Sustaining a Business Requires Proper Reporting
An understanding of the money coming in and the money going out is necessary for planning, not to mention for staying in good graces with the Internal Revenue Service (IRS).
The same rings true for running a homeowners association.
Completing different types of HOA audits allows you to keep tabs on financials and verify compliance with regulations. With regular audits, checks, and balances, a self-managed HOA can quickly identify dishonest employees and board members.
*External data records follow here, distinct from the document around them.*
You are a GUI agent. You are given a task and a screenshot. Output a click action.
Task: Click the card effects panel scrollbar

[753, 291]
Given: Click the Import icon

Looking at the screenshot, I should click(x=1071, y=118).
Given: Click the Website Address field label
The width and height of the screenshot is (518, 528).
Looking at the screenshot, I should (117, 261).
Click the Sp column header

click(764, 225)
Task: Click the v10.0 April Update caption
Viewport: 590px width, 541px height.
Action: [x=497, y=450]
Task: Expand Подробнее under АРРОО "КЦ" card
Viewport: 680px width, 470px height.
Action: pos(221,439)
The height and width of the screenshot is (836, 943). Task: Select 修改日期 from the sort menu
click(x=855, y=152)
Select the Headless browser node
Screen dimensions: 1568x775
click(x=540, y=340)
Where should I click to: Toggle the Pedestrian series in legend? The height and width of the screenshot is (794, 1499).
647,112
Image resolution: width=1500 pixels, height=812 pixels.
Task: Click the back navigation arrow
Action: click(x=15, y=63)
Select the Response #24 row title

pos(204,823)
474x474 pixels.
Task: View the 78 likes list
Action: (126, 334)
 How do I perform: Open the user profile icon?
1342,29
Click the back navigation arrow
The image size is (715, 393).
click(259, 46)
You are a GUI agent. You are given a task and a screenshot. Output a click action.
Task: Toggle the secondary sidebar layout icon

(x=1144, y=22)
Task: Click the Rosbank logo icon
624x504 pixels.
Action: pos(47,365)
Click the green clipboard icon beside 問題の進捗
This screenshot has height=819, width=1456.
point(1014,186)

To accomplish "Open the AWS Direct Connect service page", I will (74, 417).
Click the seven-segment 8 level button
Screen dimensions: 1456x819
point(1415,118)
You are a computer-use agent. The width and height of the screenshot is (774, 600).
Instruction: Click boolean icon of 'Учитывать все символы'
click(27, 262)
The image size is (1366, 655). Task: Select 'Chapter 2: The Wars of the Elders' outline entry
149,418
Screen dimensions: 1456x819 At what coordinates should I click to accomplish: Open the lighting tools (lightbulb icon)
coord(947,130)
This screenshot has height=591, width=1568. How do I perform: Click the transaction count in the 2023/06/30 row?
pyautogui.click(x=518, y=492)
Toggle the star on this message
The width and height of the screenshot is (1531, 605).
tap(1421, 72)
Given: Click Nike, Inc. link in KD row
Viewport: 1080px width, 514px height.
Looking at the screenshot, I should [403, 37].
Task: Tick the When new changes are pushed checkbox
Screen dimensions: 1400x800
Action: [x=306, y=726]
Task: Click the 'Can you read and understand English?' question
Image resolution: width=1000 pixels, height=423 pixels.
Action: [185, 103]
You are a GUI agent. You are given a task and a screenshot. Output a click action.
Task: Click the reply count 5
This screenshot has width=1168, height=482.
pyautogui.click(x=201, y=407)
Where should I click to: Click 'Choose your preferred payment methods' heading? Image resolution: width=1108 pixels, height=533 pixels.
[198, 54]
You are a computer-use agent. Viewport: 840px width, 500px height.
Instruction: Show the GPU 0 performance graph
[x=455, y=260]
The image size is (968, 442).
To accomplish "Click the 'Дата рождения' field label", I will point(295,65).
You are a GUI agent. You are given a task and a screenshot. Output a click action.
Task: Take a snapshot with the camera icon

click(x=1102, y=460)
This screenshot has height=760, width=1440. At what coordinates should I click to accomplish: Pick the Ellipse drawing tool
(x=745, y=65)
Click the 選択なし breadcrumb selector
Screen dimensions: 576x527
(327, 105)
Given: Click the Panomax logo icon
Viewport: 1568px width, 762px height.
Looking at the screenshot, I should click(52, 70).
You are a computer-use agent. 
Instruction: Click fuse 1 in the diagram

It also enables associations to address any compliance issues before they become a real problem.
Two Types of HOA Audits Every Self-Managed HOA Should Know About
Two typical HOA audits every association should be familiar with are the Financial Audit and Governing Document Audit.
1. Governing Document Audit
A Governing Document Audit should be completed every few years to ensure compliance with the association’s bylaws, articles of incorporation, Covenants, Conditions & Restrictions (CC&Rs), and other state and federal laws.
An audit that can be completed internally by a board committee, and its purpose is to:
- Pinpoint any inconsistencies.
- Help the HOA evolve with the evolving needs of residents.
- Improve the association position with the community.
- Uncover enforcement issues.
2. Financial Audit
The regularity of Financial Audits depends on the association’s governing documents and state regulations. If neither specifies when your HOA is required to complete one, you’ll still want to bring in an independent, third-party auditor regularly. Depending on the size of the association, you may want to conduct an audit annually, bi-annually, or every four years or so.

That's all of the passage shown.